Der Fußball-Profi von Manchester City, Mario Balotelli, bedauert seinen Besuch im vergangenen Jahr in Neapels Drogenviertel Scampia mit zwei Bossen der Camorra, dem neapolitanischen Arm der Mafia.

"Ich war naiv, ich wollte lediglich ein schwieriges Viertel in Neapel sehen. Nach einem kurzen Rundgang, wollte ich selber Scampia wieder verlassen. Auch in Brasilien habe ich 2008 die ärmsten Vierteln Bahias besichtigt. Ich habe aber weder mit der organisierten Kriminalität, noch mit dem Wettskandal zu tun, der derzeit Italien erschüttert", sagte Balotelli der Sporttageszeitung "Gazzetta dello Sport".

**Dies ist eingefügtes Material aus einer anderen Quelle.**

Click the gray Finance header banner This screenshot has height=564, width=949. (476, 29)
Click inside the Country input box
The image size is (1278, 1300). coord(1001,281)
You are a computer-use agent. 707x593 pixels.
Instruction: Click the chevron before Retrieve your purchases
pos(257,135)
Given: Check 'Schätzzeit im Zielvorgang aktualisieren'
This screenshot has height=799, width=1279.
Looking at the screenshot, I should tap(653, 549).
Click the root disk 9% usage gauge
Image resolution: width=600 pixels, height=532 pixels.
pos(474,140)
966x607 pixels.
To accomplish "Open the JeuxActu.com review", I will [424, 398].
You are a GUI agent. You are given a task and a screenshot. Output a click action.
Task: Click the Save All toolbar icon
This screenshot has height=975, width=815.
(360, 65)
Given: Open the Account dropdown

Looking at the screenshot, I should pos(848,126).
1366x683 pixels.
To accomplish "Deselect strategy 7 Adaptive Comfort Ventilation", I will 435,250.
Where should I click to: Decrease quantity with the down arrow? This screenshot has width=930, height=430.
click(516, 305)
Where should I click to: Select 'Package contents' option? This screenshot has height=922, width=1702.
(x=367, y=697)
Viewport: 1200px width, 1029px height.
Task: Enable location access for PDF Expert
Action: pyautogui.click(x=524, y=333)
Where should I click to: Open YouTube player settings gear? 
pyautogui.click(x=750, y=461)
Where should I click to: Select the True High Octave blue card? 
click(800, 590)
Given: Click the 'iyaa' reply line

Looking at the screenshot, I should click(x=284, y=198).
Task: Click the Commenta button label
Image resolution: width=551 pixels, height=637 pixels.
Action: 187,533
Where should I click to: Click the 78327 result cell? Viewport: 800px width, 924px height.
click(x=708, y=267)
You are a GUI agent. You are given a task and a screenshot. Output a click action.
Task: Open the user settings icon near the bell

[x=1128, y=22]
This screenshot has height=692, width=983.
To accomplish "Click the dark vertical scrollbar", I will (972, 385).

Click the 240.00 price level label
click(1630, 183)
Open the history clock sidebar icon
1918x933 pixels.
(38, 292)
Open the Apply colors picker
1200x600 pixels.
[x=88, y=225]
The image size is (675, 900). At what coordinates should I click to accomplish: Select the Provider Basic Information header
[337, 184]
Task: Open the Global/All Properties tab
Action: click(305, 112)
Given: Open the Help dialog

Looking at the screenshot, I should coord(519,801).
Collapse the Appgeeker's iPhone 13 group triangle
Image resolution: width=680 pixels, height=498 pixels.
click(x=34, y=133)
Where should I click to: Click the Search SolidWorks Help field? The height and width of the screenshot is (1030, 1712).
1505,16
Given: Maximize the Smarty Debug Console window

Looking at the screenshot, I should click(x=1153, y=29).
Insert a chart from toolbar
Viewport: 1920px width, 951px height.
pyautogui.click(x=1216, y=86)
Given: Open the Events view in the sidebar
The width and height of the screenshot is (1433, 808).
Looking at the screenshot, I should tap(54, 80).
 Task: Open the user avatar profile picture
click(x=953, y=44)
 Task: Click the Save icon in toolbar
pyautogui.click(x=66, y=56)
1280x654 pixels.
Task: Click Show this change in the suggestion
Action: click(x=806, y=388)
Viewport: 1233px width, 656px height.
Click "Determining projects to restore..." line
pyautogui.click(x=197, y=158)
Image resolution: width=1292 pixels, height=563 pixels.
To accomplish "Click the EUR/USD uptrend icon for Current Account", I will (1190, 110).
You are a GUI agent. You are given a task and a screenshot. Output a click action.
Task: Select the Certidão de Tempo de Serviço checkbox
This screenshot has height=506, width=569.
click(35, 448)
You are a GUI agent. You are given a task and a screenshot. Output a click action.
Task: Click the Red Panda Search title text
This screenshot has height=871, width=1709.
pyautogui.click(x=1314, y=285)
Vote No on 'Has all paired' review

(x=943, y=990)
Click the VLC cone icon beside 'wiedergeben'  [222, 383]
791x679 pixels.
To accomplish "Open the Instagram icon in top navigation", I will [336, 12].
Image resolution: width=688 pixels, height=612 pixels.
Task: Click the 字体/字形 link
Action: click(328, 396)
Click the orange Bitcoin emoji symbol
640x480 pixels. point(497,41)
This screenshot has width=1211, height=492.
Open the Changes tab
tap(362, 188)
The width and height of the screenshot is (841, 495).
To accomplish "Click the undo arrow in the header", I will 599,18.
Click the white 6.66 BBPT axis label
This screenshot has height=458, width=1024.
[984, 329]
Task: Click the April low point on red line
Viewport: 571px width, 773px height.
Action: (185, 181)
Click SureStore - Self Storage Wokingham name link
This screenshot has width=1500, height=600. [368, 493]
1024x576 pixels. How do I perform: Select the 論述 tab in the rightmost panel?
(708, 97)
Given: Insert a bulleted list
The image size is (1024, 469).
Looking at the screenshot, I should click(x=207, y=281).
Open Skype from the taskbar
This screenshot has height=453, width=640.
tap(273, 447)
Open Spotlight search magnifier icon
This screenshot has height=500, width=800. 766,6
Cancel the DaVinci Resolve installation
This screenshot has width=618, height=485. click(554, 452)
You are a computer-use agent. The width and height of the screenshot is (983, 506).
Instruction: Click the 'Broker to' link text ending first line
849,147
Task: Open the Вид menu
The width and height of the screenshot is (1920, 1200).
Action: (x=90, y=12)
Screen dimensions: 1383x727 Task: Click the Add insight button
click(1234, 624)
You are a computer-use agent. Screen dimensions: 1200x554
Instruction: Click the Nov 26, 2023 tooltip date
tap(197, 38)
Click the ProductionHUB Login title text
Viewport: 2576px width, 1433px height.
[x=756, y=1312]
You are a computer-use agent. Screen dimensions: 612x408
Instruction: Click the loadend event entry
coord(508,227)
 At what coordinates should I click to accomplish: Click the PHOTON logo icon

Der Angreifer von ManCity soll einem Polizeibericht zufolge im vergangenen Jahr mit zwei Bossen der Camorra durch Scampia spaziert sein und sich anschließend zum Erinnerungsfoto mit den Paten Salvatore Silvestri und Biagio Esposito aufgestellt haben.

"Balotelli hielt sich in Neapel zu einer Preisverleihung auf und und bat darum, die berühmten Stellen kennenzulernen, wo in Scampia Drogen verkauft werden", heißt es in dem Polizeibericht.

Um den Wunsch des Nationalspielers zu erfüllen, "zeigten ihm die Dealer, wie der tägliche Drogenverkauf abläuft." Der Fall löste in Italien heftige Debatten aus.